▶ [Passage given]
================================
The foregoing descriptions of the Mergers and the Merger Agreement, and the terms and conditions of the Class A Common Units and the Guaranty, are qualified in their entirety by reference to the text of the Merger Agreement, the form of Eighth Amended and Restated Agreement of Limited Partnership of the Operating Partnership and the Guaranty, which are attached hereto as Exhibit 2.1, Exhibit A to the Merger Agreement, and Exhibit 99.1, respectively, and are incorporated herein by reference. A copy of the Company’s joint press release with ING Clarion, dated June 7, 2005, relating to the Merger Agreement is also attached hereto as Exhibit 99.2.
Executive Severance Agreement and Indemnification Agreements
On June 7, 2005, the Company entered into a Senior Executive Severance Agreement with Cristina F. Sullivan, Senior Vice President of the Company. The Senior Executive Severance Agreement entered into with Ms. Sullivan provides that if her employment is terminated within 24 months following a Change in Control (as defined in the agreement), (1) by the Company for any reason other than for “cause” (as defined in the agreement) or her death or (2) by her for “good reason” (as defined in the agreement), she will be entitled to receive an amount equal to the sum of two times her (i) most recent annual base salary, (ii) the (A) average of cash bonuses earned as a percentage of her maximum cash bonus potential for the three most recently completed fiscal years multiplied by (B) her maximum cash bonus potential expressed as a percentage of annual base salary and multiplied by (C) her most recent annual base salary (or her annual base salary immediately prior to the Change in Control, if higher), and (iii) the value of 50% of the maximum restricted equity award (determined using the fair market value of the shares immediately prior to the Change in Control, without regard to any restrictions thereon) for the fiscal year of the Company in which the Change in Control occurs. The agreement also includes tax gross-up provisions that are applicable in certain circumstances.
================================
▶ [Data excerpt]
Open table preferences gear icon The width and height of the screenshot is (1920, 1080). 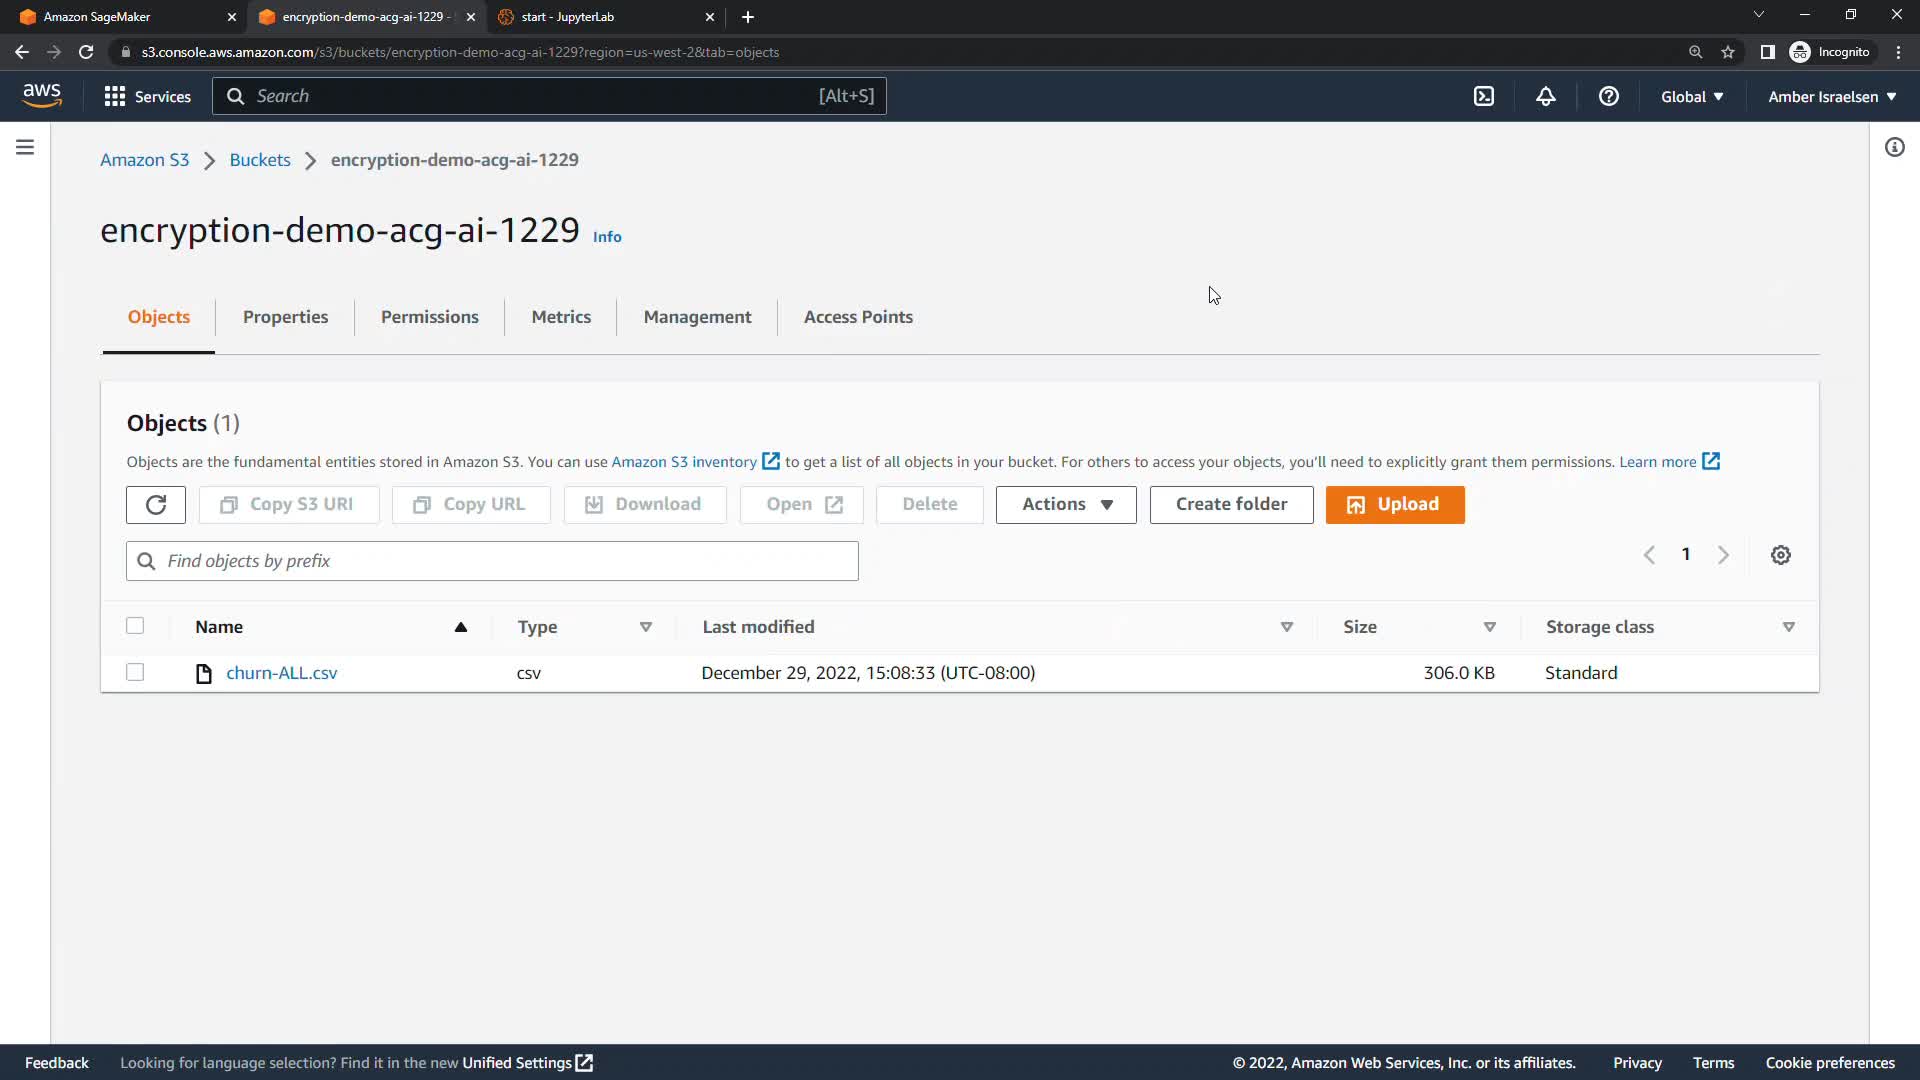[x=1781, y=555]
================================
▶ [Problems to work on]
• 1. Extract the part of the filing excerpt from "The foregoing descriptions" up to and including "as Exhibit 99.2.".
• 2. Render this sentence from the filing excerpt in Spanish: "The agreement also includes tax gross-up provisions that are applicable in certain circumstances."
• 3. Write what comes next in the filing excerpt, picking up after its last sentence.

▶ [Exercise results]
• 1.
The foregoing descriptions of the Mergers and the Merger Agreement, and the terms and conditions of the Class A Common Units and the Guaranty, are qualified in their entirety by reference to the text of the Merger Agreement, the form of Eighth Amended and Restated Agreement of Limited Partnership of the Operating Partnership and the Guaranty, which are attached hereto as Exhibit 2.1, Exhibit A to the Merger Agreement, and Exhibit 99.1, respectively, and are incorporated herein by reference. A copy of the Company’s joint press release with ING Clarion, dated June 7, 2005, relating to the Merger Agreement is also attached hereto as Exhibit 99.2.

• 2. El acuerdo también incluye disposiciones de compensación fiscal (gross-up) que son aplicables en determinadas circunstancias.

• 3.
In addition, on June 7, 2005, the Company, the Operating Partnership and GGPI (collectively, the “Indemnifying Group”) entered into an Indemnification Agreement with each of Susan M. Ansel, Chief Operating Officer, Douglas G. Chesnut, Senior Vice President-Investments West, Joseph G. Wilber, Senior Vice President-Investments East and Cristina F. Sullivan. The indemnification agreements require, among other things, that the Indemnifying Group indemnify these executive officers to the fullest extent permitted by law and advance to each of them all related expenses, subject to reimbursement if it is subsequently determined that indemnification is not permitted. The Indemnifying Group must also indemnify and advance all expenses incurred by these executive officers in seeking to enforce their rights under the indemnification agreements and cover them under the Indemnifying Group’s trustees’ and officers’ liability insurance. Although the form of indemnification agreement offers substantially the same scope of coverage afforded by law, it provides assurance to these executive officers that indemnification will be available because such contracts cannot be modified unilaterally in the future by the board of trustees of the Company, the board of directors of GGPI or the Company’s shareholders to eliminate the rights they provide.
The foregoing description of the Senior Executive Severance Agreement and the Indemnification Agreements are qualified in their entirety by reference to the text of the Senior Executive Severance Agreement and the Indemnification Agreements, which are incorporated herein by reference as Exhibits 10.1 and 10.2, respectively.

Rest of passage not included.